GIVEN EXERCISE: Express the rows from the line with "Given: Open the file location folder icon" to the line with "Looking at the" as a Markdown table with the columns Row and Line, numbering each row and skipping blank lines, and leave the pictures out of your answer.

GIVEN INFORMATION:

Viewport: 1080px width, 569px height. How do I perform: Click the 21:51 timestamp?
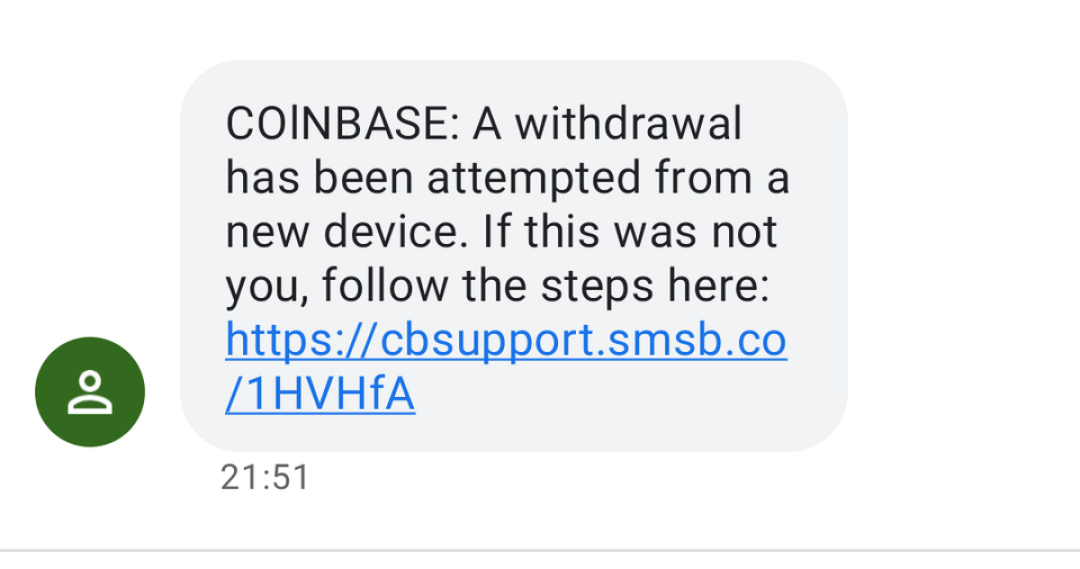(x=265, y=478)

* * *

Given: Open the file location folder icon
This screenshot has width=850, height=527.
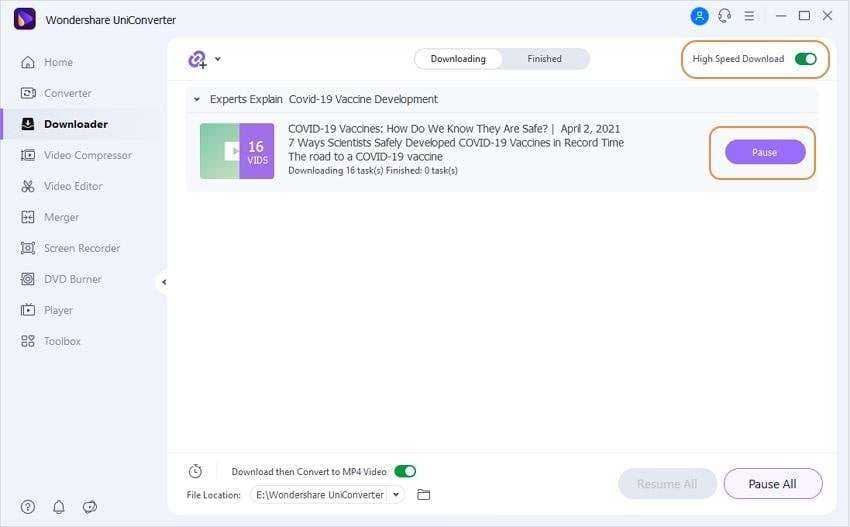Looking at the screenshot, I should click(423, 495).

CORRECT RESULT:
| Row | Line |
|---|---|
| 1 | Given: Open the file location folder icon |
| 2 | This screenshot has width=850, height=527. |
| 3 | Looking at the screenshot, I should click(423, 495). |